Pour autant, l’agence bénéficie de « moyens non négligeables qui auraient pu être mis au service d’améliorations qu’elle a tenté de porter » ; mais confrontée au manque de résultats, cette situation place le pilote du dispositif dans « une position de perte de crédibilité durable ».

DPC et certification périodique ? Deux dispositifs au milieu du gué

L’arrivée en 2023 de la certification périodique, applicable aux sept professions à Ordre, nécessite de « reconsidérer la position du DPC », selon l’Igas - la certification reposant sur un principe plus large. Las, ce nouveau dispositif, articulé autour de référentiels des actions de certification périodique, n’est lui-même pas encore « abouti », faute de définition claire du niveau d’exigence ou de retards « majeurs ».

Il en résulte en tout cas, selon l’Igas, un paysage illisible et éclaté, d’autant ces deux systèmes de maintien et d’amélioration des compétences sont « au milieu du gué ». Aux yeux des inspecteurs, il est nécessaire de consolider les bases communes qui doivent « constituer les conditions de fonctionnement du DPC et de la certification périodique ».

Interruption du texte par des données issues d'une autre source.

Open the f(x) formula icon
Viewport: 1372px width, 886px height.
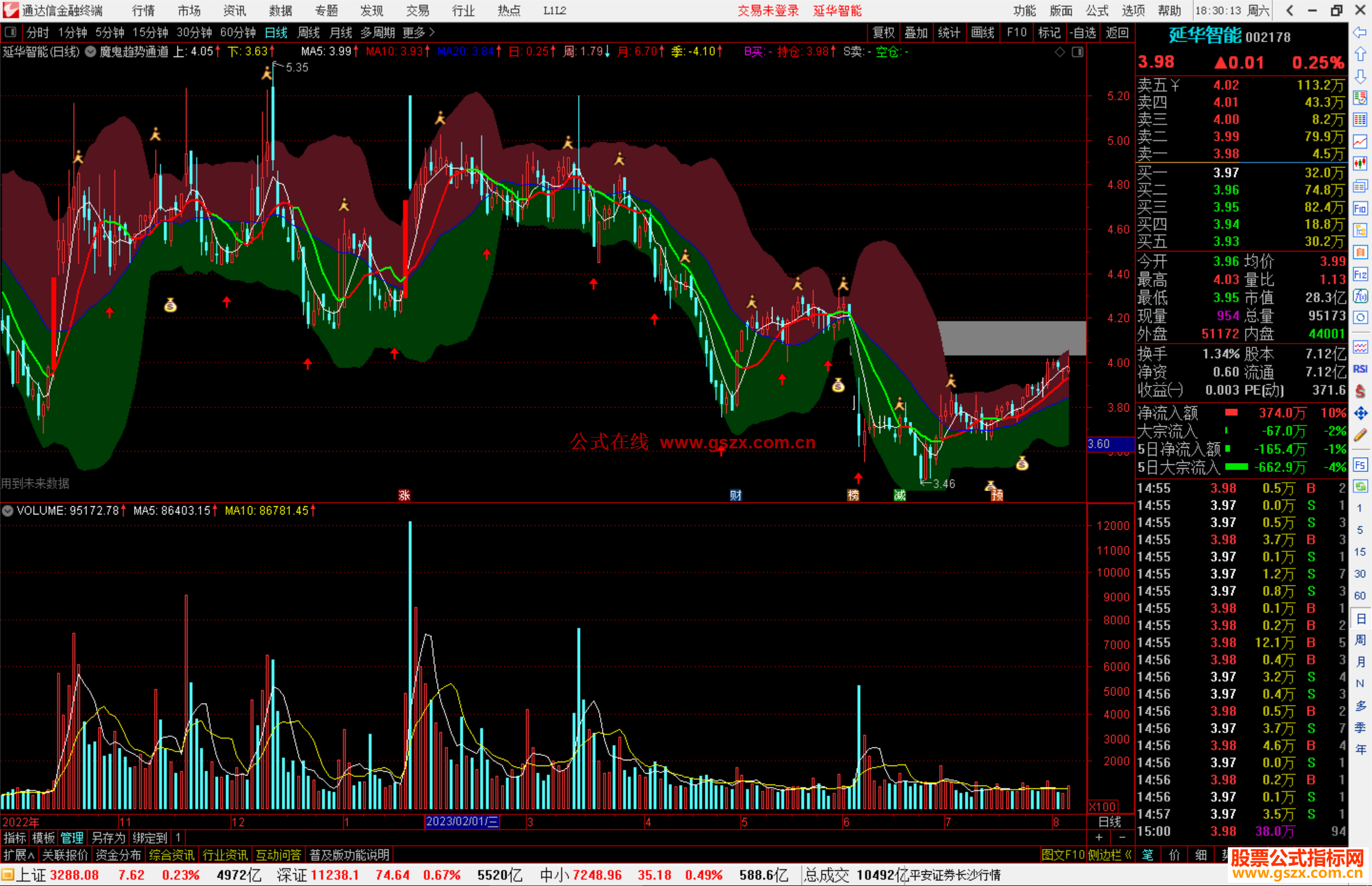[x=1360, y=296]
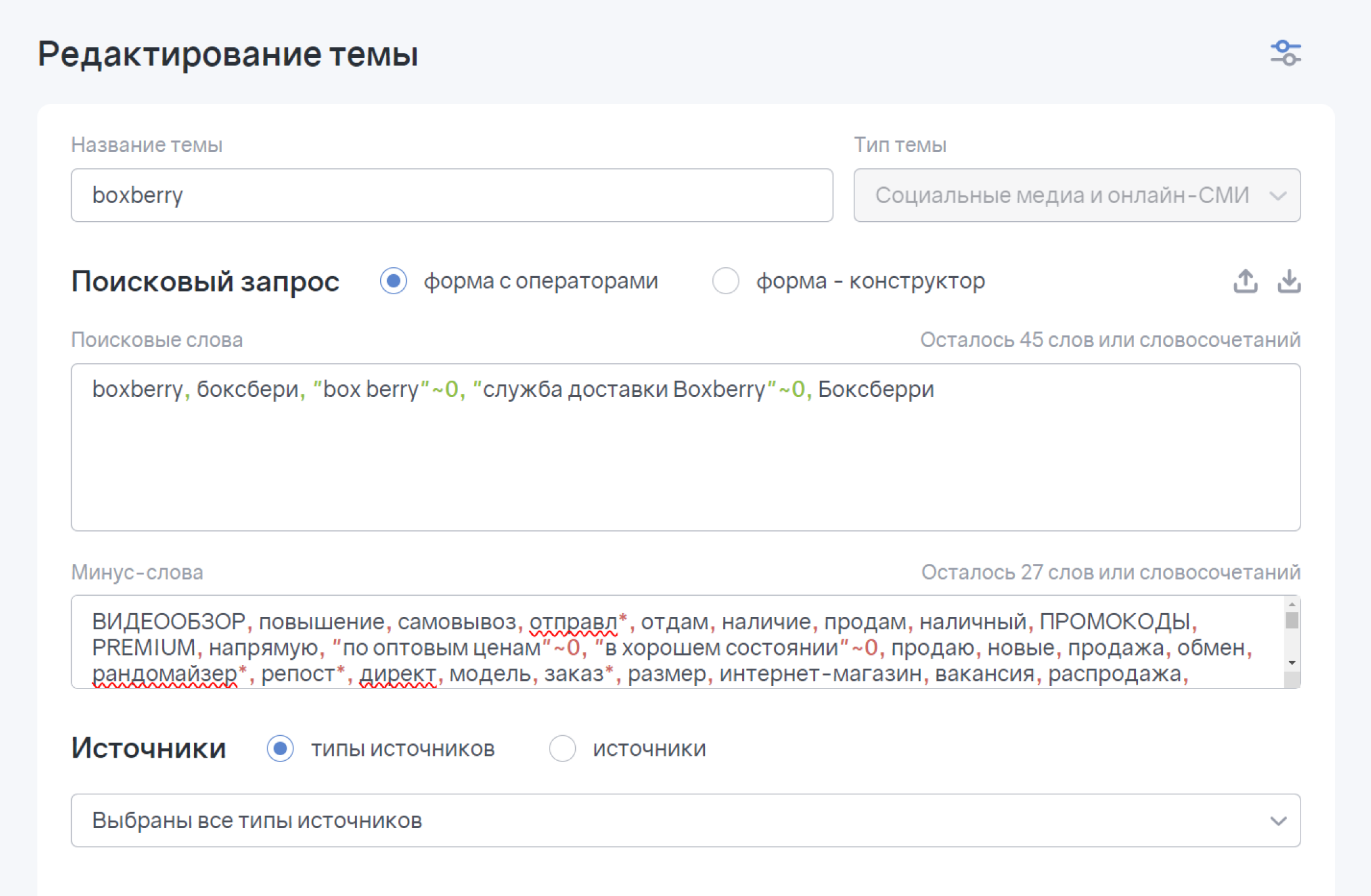Open the "Тип темы" dropdown
This screenshot has width=1371, height=896.
[x=1076, y=196]
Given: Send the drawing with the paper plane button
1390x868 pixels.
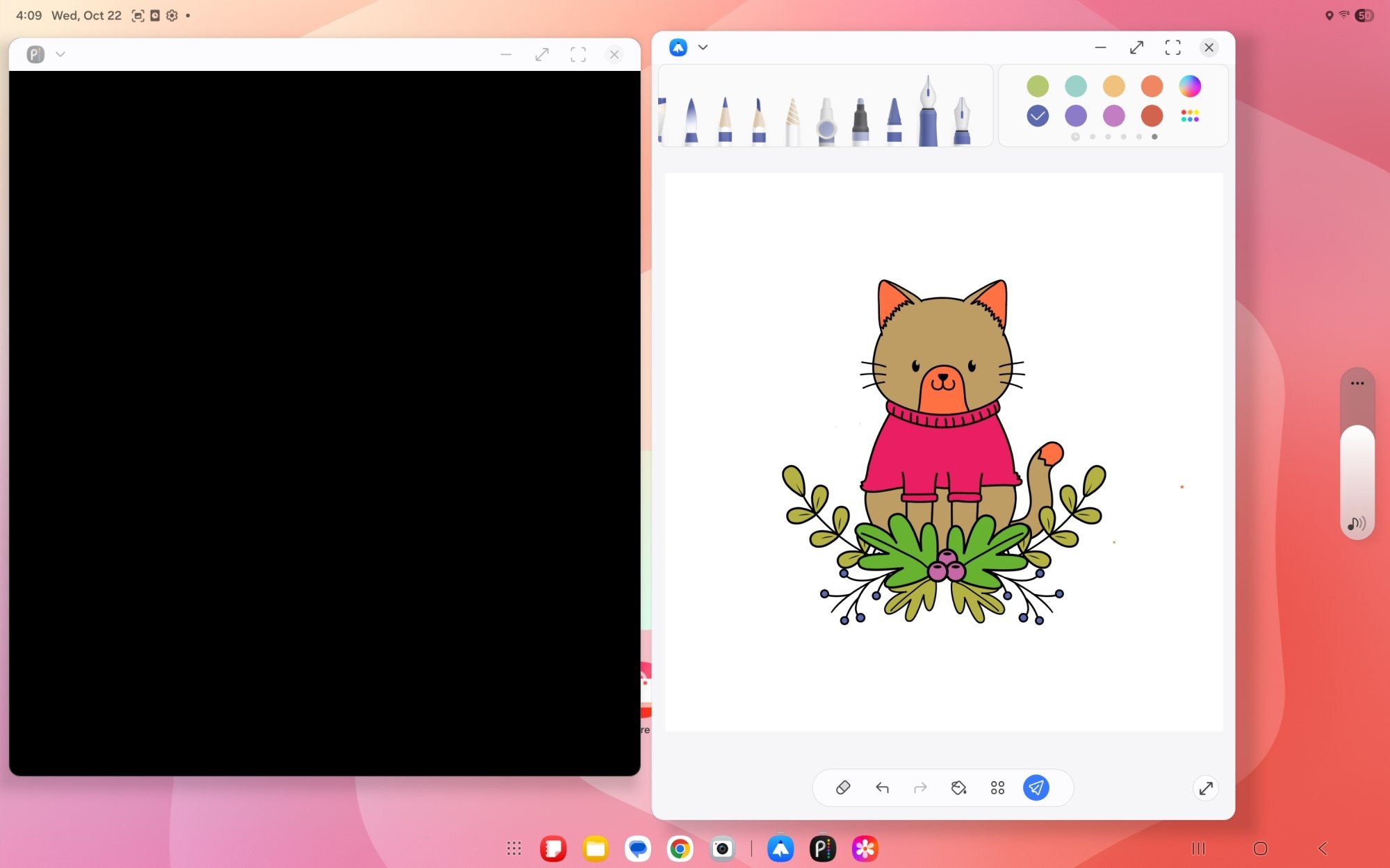Looking at the screenshot, I should [x=1036, y=787].
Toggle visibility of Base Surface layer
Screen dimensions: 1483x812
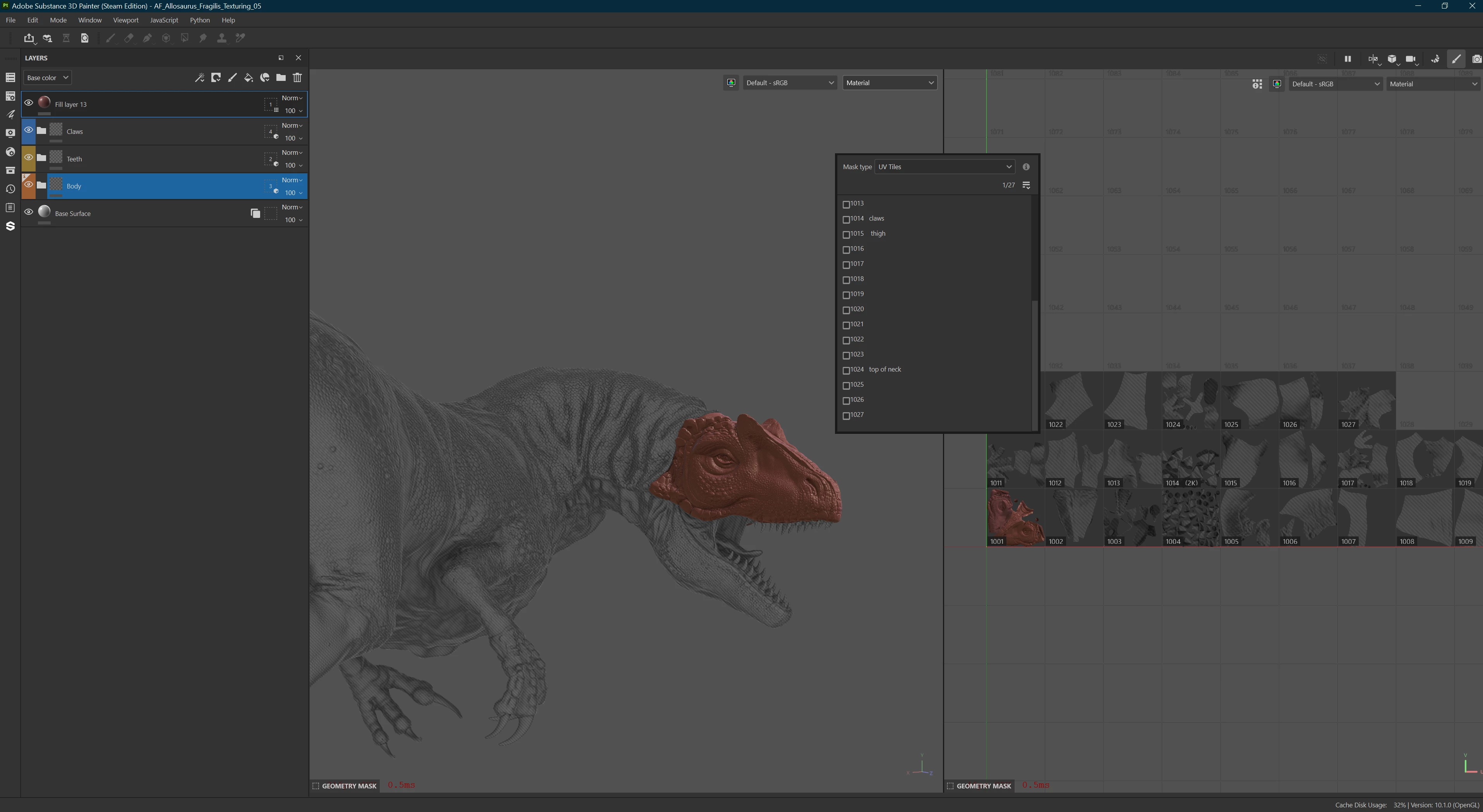click(28, 212)
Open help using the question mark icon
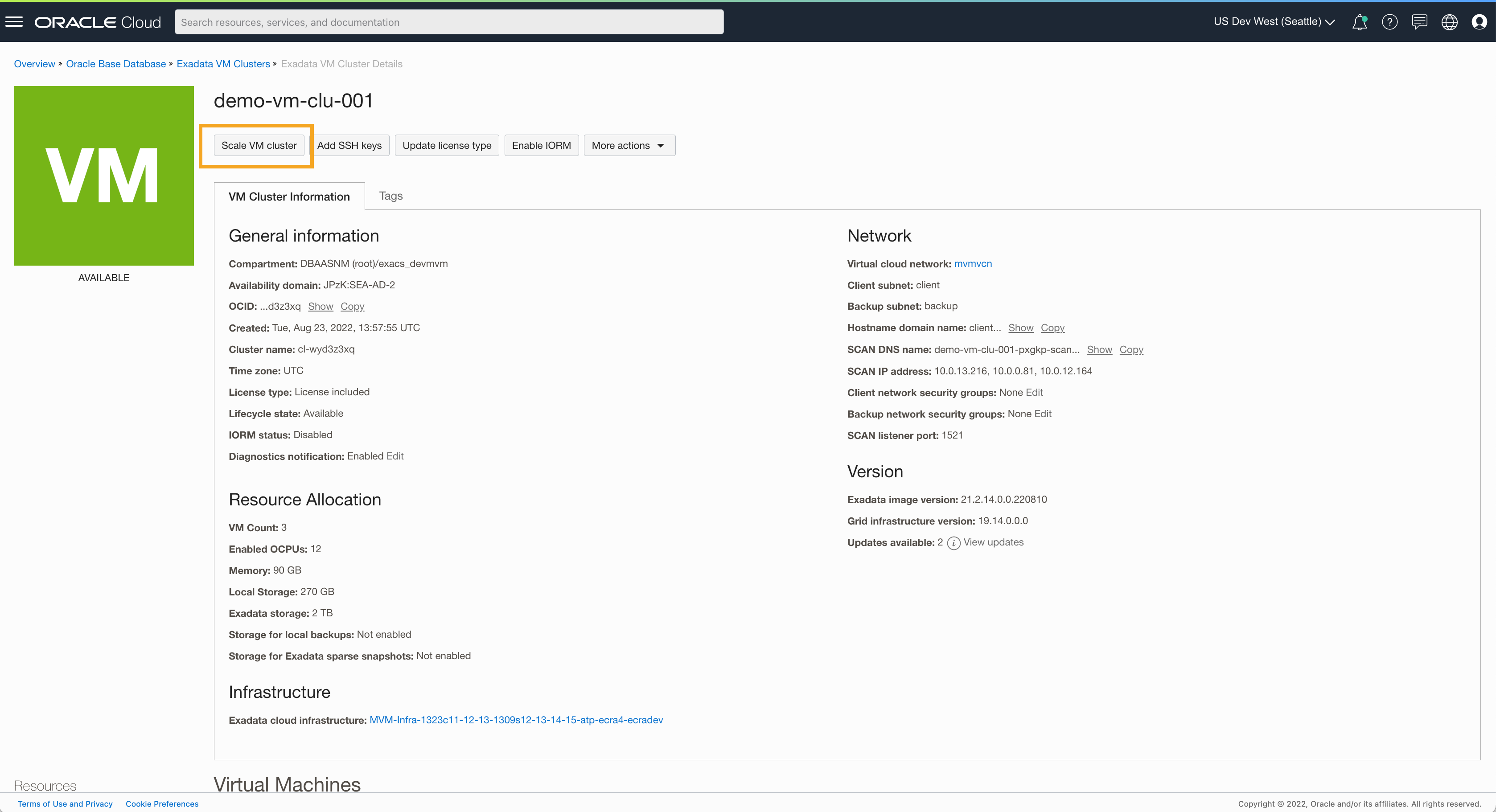The height and width of the screenshot is (812, 1496). pyautogui.click(x=1390, y=21)
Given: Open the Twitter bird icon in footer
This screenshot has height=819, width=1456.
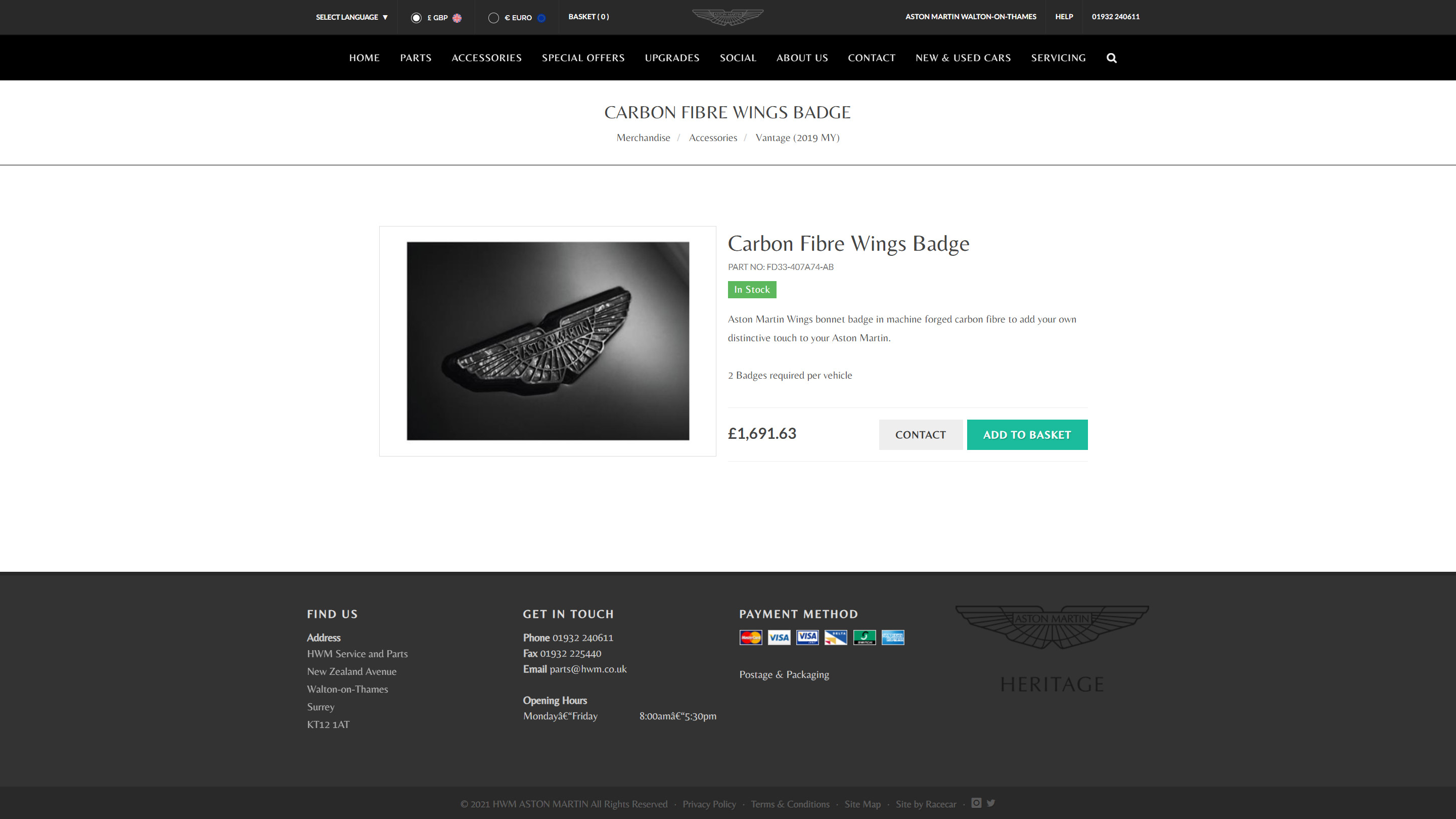Looking at the screenshot, I should pos(991,803).
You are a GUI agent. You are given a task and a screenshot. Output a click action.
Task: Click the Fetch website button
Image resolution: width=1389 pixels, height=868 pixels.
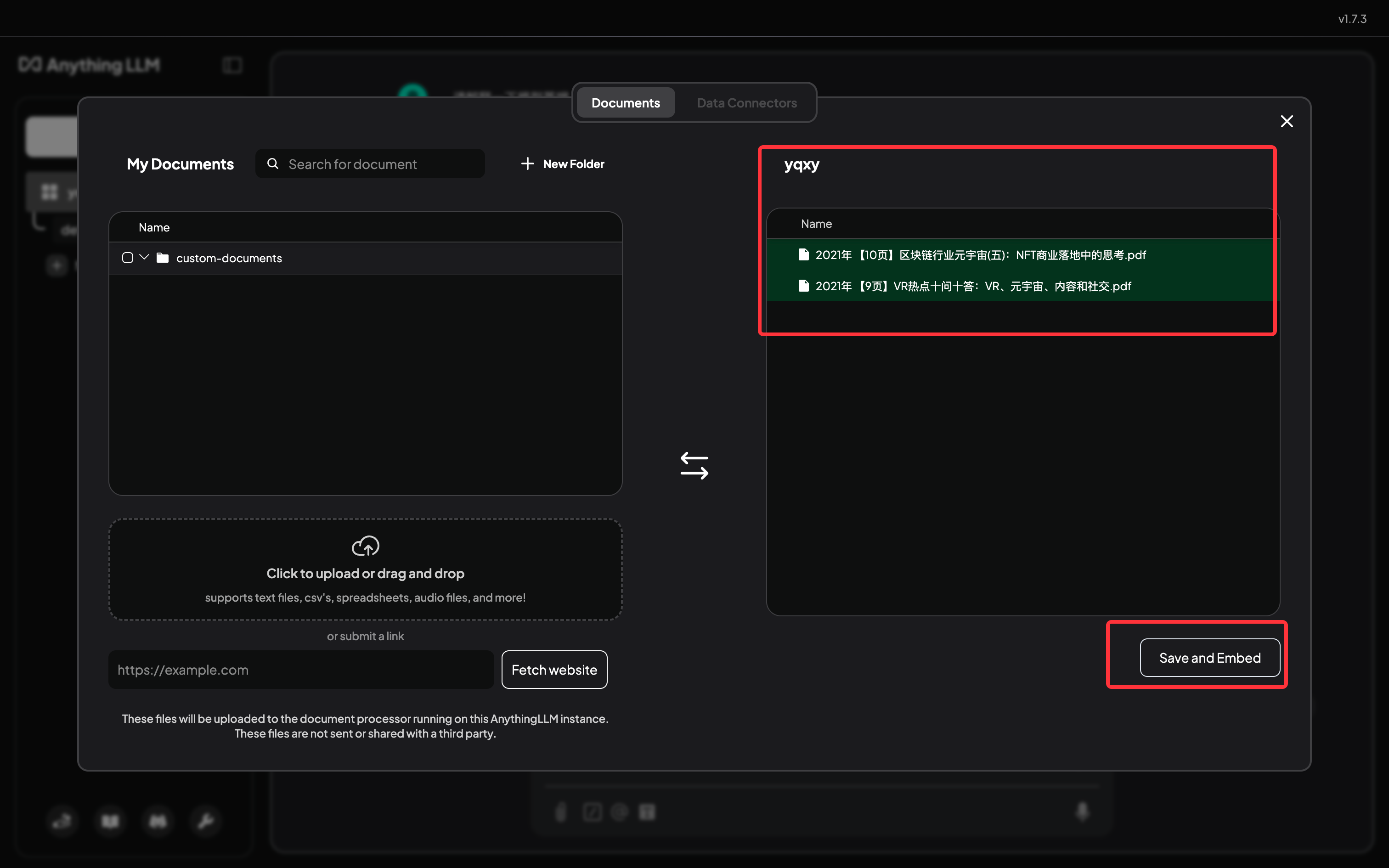(x=554, y=670)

Plusieurs pistes fortes sont avancées. La première consiste à supprimer carrément l'obligation de DPC pour les professions à Ordre (puisqu’une certification périodique efficace fera l’affaire). Sous réserve d'aménagements, cette contrainte de DPC pourrait être maintenue pour les professions sans Ordre. L’Igas suggère surtout de « rationaliser » les deux dispositifs en alignant les durées des cycles de certification périodique, de DPC et d'accréditation des spécialités à risques « sur une durée de six ans ».

Label commun et pilotage intégré

Cette consolidation passe aussi par « une harmonisation » des outils de régulation autour d'un nombre restreint d'orientations de santé publique. Un « label commun » devrait être créé pour l’agrément des organismes dans le cadre des deux dispositifs.

Outre ce socle commun, le rapport réclame un pilotage intégré de la certification périodique et du DPC, qui exclut le maintien de l’agence nationale en l’état… Avec trois scenarii possibles : la transformation de l’agence du DPC « en établissement public » ; le transfert des moyens et compétences de l’agence à un « service à compétence nationale rattaché au ministre de la Santé » ; ou la suppression de l’agence avec transfert des compétences, du pilotage et des moyens à la HAS. Pour l’Igas, cette dernière solution radicale serait la plus adaptée « dans l'objectif d'une cohérence entre les missions déjà exercées par la HAS et les objectifs du DPC et de la certification périodique ». De surcroît, la suppression d’une agence contribuerait à diminuer le nombre des opérateurs de l’État, glisse la mission.

L’Igas suggère des arbitrages dès cette année. Et par pragmatisme, elle recommande le report de la date initiale du début de l’obligation de certification périodique, officiellement en vigueur depuis janvier 2023.